Russlands größter ausländischer Investor BP machte am Sonntag den Auftakt für den Exodus und will sich von der 20-prozentigen Beteiligung am staatlichen Ölkonzern Rosneft trennen – was Russland wiederum verbieten will. Der Schritt könnte für BP eine Abschreibung in Höhe von 25 Mrd. Dollar nach sich ziehen und die Öl- und Gasproduktion um ein Drittel reduzieren. Das britische Un­ternehmen überlegt, ob es den Anteil an Rosneft zurückverkaufen soll.

Shell folgte am Montag. Unter Berufung auf Russlands „Akt der militärischen Aggression“ beendet der Konzern seine Partnerschaften mit Gazprom, einschließlich der Flüssiggasanlage Sachalin-2 und der Finanzierung für das Pipelineprojekt Nord Stream 2, das Deutschland letzte Woche blockiert hat. Beide Projekte haben für Shell einen Wert von addiert 3 Mrd. Dollar. Der britische Wirtschaftsminister Kwasi Kwarteng traf sich mit Shell-CEO Ben van Beurden und twitterte anschließend: „Shell hat die richtige Entscheidung getroffen. Es gibt jetzt einen starken moralischen Imperativ für britische Unternehmen, Russland zu isolieren. Diese Invasion muss ein strategischer Fehlschlag für Putin sein.“

Auch Norwegens Staatskonzern Equinor zieht sich aus Joint Ventures in Russland im Wert von 1,2 Mrd. Dollar zurück. „In der gegenwärtigen Situation betrachten wir unsere Position als unhaltbar“, sagte CEO Anders Opedal. ExxonMobil schloss sich dem Exodus am Dienstag an. Man werde die Sachalin-1-Aktivitäten in Russland „einstellen“. Auch die französische Total Energies, die an großen Flüssiggasprojekten in Russland beteiligt ist, stellt dort kein Kapital mehr für neue Erschließungen bereit – ein Zugeständnis an den wachsenden politischen Druck.

Es werden weitere Ausstiegsankündigungen erwartet. Als die Sowjetunion zerfiel, sahen ausländische Unternehmen noch enorme Chancen in dem riesigen neuen Markt mit Millionen von Verbrauchern sowie Mineralien und Öl – und strömten herbei, um russische Firmen zu kaufen oder mit ihnen zusammenzuarbeiten. Mit dem Krieg ist der Trend zum Stillstand gekommen. Norwegens Staatsfonds, der größte der Welt, friert russische Vermögenswerte von etwa 2,8 Mrd. Dollar ein und will bis zum 15. März einen Plan für den Ausstieg vorlegen.

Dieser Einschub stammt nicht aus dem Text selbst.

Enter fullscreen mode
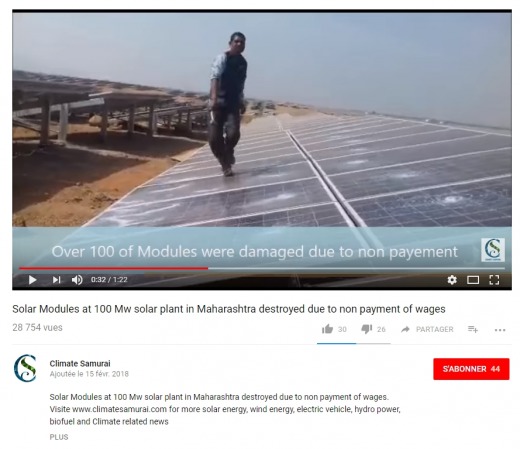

Auch große Anwaltskanzleien und Wirtschaftsprüfer sehen sich mit enormen Auswirkungen konfrontiert. So bricht die US-Kanzlei Baker McKenzie die Beziehungen zu mehreren russischen Kunden ab, um den Sanktionen nachzukommen. Dazu gehören das russische Finanzministerium und VTB, die zweitgrößte Bank Russlands. Man überprüfe die Aktivitäten in Russland. „Wir äußern uns nicht zu den Details spezifischer Kundenbeziehungen, aber in einigen Fällen wird dies bedeuten, dass wir die Beziehungen komplett beenden“, sagte ein Sprecher Bloomberg. Auch die Londoner Anwaltskanzlei Linklaters überprüft „die gesamte russlandbezogene Arbeit der Kanzlei“, die Unternehmensberatung KPMG beendet die Beziehung zu bestimmten von Sanktionen betroffenen Kunden.